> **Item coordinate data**
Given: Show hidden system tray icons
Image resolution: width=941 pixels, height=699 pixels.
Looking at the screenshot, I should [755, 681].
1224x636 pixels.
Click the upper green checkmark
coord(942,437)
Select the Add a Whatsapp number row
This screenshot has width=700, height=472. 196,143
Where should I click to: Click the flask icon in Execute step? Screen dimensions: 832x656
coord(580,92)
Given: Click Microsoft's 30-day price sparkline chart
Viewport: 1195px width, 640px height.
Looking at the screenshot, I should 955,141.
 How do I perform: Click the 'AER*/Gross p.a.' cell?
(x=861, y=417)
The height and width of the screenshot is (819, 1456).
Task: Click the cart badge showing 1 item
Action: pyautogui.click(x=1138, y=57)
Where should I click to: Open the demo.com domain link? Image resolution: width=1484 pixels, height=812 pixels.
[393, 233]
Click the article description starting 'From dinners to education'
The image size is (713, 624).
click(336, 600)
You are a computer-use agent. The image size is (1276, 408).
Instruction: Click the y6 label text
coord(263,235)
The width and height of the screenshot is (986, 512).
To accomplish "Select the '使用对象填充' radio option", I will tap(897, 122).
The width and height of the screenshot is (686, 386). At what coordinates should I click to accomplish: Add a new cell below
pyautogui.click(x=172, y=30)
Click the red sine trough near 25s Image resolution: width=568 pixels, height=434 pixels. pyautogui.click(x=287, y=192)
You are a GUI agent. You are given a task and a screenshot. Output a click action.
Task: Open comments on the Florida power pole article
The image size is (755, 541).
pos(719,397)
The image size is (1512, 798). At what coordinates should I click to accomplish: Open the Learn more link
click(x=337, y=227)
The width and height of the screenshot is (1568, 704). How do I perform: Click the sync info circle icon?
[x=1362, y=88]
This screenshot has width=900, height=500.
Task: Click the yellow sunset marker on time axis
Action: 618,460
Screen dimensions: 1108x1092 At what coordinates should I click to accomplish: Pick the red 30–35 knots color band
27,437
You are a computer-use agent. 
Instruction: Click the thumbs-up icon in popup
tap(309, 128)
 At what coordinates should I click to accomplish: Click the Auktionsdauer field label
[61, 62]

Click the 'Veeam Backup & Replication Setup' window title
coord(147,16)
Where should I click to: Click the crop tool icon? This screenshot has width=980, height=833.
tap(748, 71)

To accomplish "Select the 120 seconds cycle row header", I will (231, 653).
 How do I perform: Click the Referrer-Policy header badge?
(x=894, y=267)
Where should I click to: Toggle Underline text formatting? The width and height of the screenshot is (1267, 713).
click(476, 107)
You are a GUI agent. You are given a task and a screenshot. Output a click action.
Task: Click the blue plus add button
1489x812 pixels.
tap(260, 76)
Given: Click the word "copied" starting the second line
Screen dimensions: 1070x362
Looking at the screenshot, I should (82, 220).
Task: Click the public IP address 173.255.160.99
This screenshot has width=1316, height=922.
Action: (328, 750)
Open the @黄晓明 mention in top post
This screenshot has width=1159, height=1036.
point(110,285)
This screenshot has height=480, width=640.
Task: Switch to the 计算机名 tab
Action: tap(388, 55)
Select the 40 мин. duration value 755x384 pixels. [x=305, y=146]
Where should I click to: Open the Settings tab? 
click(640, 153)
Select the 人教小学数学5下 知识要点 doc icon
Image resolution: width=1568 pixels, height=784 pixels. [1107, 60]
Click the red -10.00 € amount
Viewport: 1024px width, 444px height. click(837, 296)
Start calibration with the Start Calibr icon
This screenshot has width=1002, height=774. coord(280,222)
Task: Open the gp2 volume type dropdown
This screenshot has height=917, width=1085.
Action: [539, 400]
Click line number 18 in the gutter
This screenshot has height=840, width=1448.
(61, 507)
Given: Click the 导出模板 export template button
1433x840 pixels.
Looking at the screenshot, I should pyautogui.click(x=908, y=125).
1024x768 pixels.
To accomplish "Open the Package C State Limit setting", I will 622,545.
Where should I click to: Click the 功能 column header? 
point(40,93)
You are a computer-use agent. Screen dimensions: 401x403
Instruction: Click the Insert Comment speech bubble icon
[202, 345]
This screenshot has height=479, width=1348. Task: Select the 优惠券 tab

> **WRITTEN EXERCISE**
Copy out every line of the material above that contains the word "dimensions".

> **SOLUTION TO THE EXERCISE**
Where should I click to: Click the flask icon in Execute step? Screen dimensions: 832x656
Screen dimensions: 1108x1092 At what coordinates should I click to accomplish: Pick the red 30–35 knots color band
Screen dimensions: 1070x362
You are a computer-use agent. Screen dimensions: 401x403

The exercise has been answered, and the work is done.